### [What is needed]
Write out the data verbatim, starting with its first line and ending after the line that contains "point(439,98)". Omit the pictures.

### [Raw data]
----------------
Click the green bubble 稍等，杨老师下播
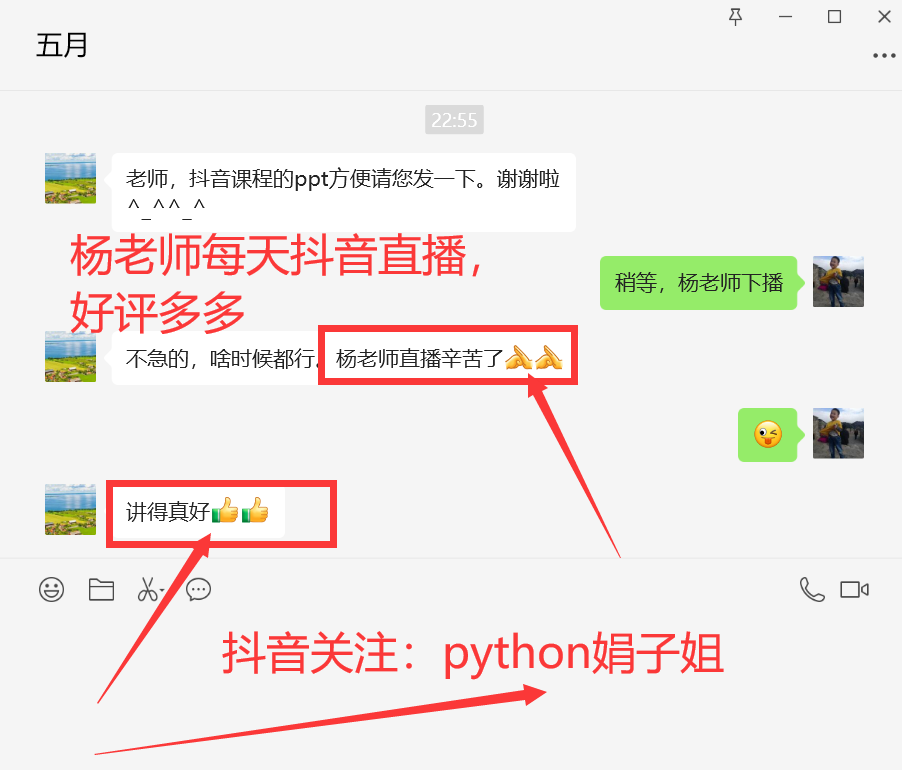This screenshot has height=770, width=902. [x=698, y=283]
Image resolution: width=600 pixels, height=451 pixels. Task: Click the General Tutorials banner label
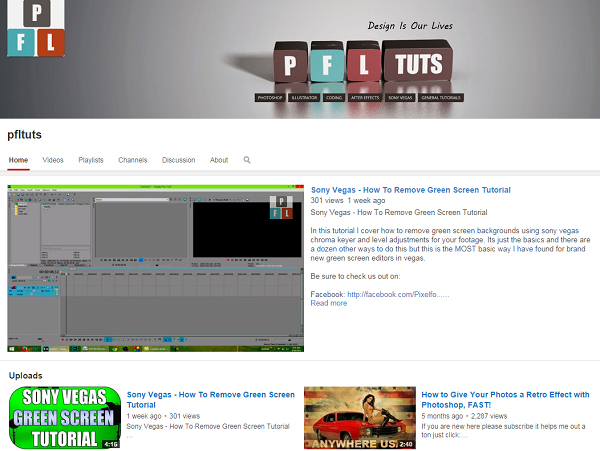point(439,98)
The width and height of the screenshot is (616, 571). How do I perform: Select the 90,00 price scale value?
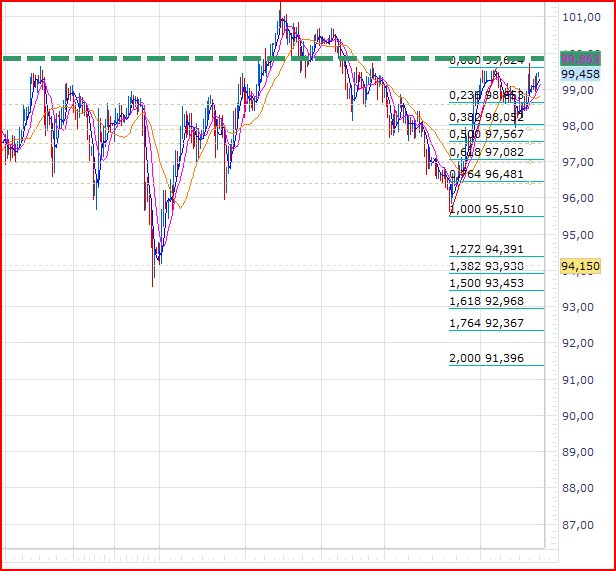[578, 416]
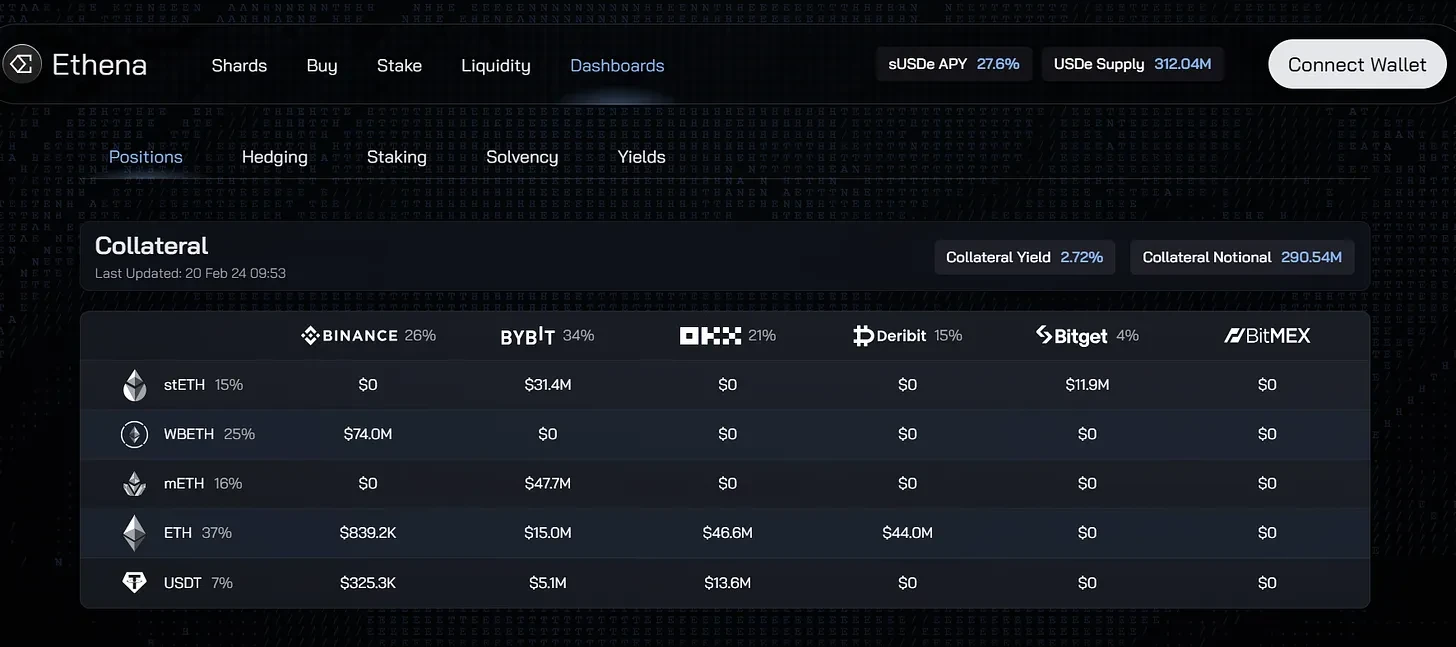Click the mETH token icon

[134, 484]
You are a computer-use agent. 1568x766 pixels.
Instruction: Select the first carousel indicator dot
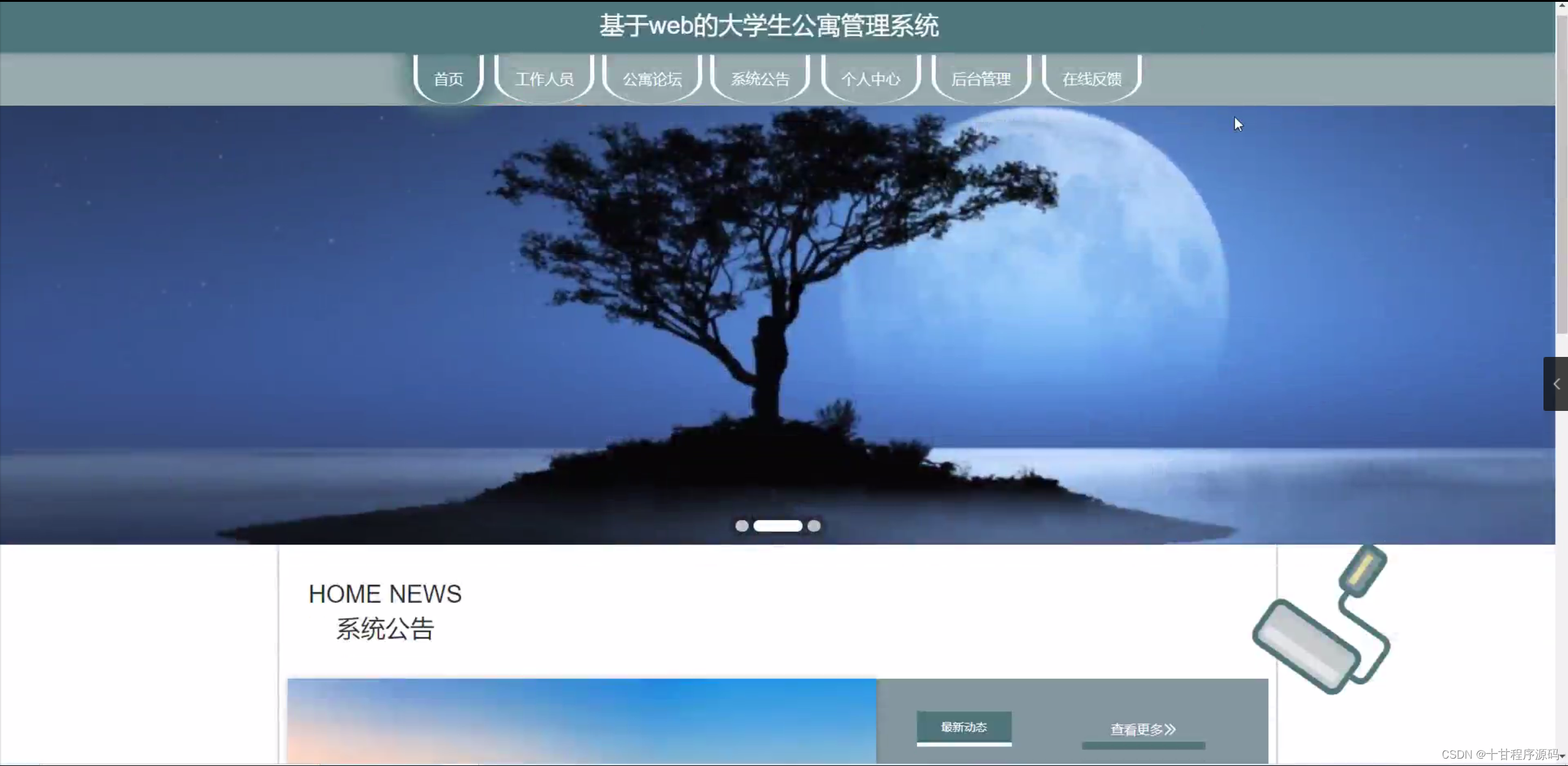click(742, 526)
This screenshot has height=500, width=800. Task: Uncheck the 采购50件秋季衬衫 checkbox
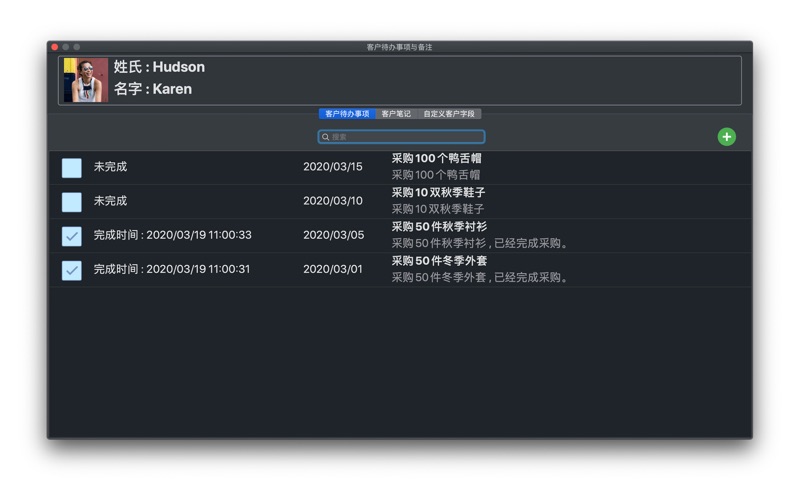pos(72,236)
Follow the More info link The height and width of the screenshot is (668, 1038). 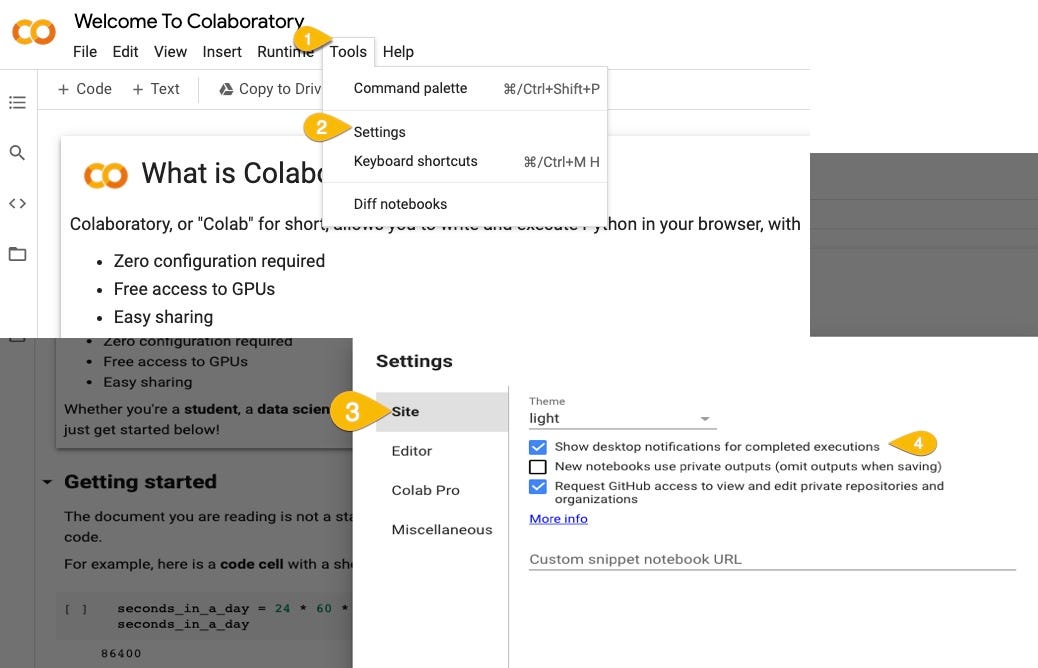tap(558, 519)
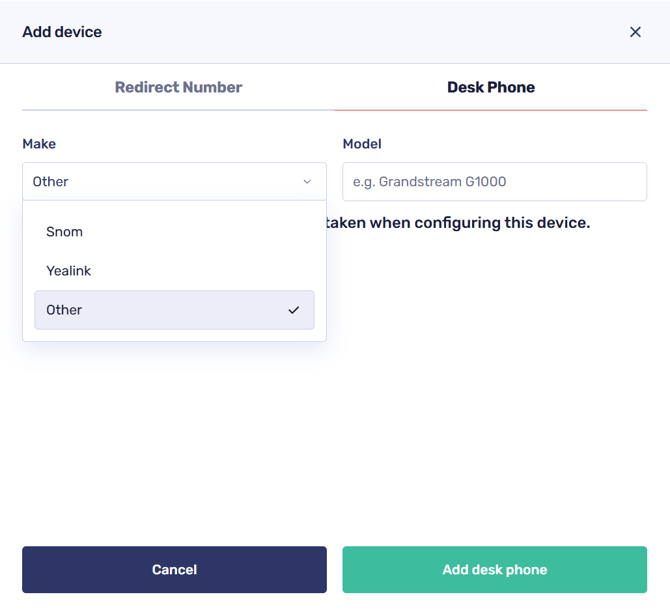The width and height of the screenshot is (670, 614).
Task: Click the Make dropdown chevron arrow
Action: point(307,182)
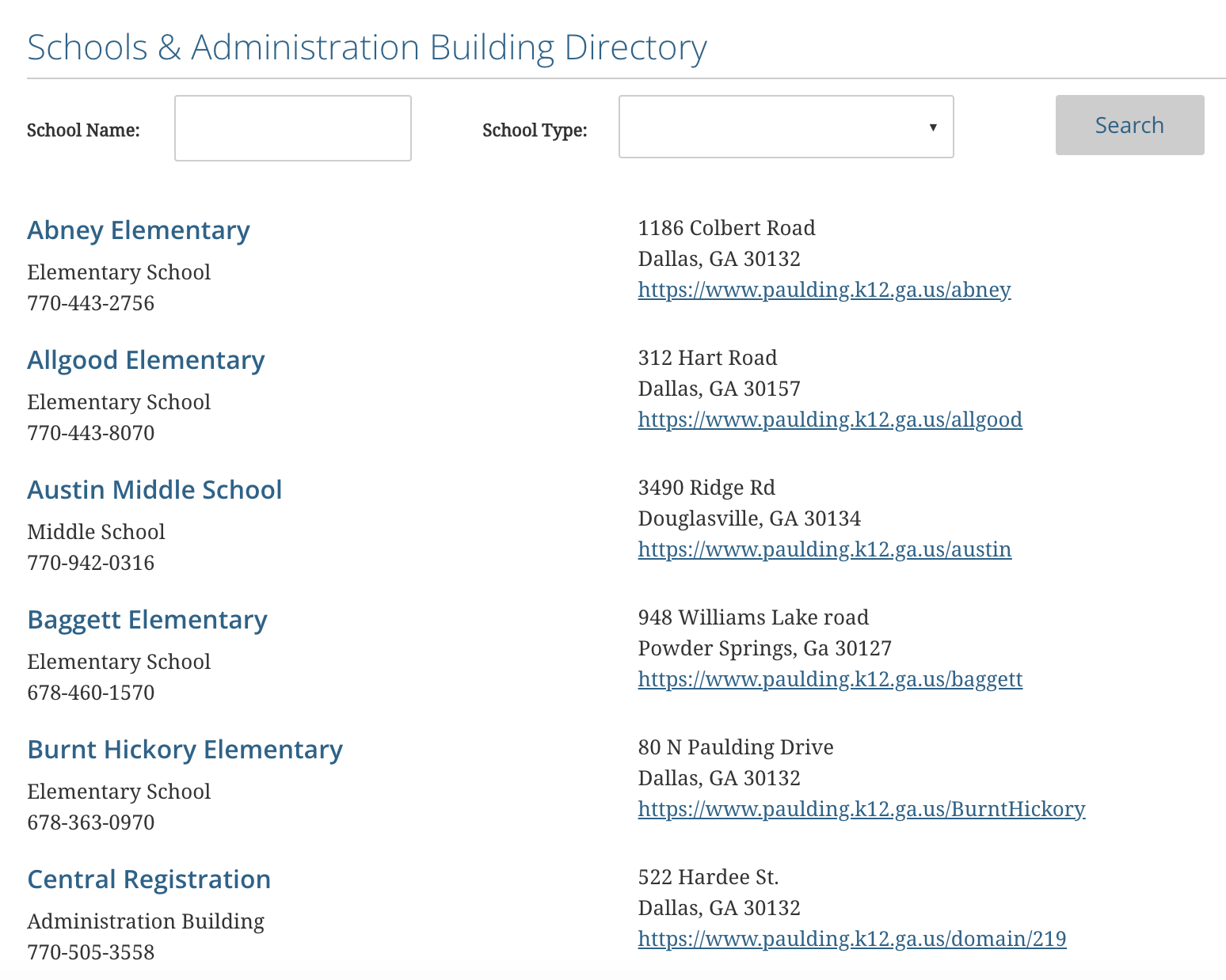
----------------
### [Solution below]
Click the green bubble 稍等，杨老师下播
This screenshot has height=770, width=902. [x=698, y=283]
Image resolution: width=600 pixels, height=451 pixels. Task: Click the General Tutorials banner label
point(439,98)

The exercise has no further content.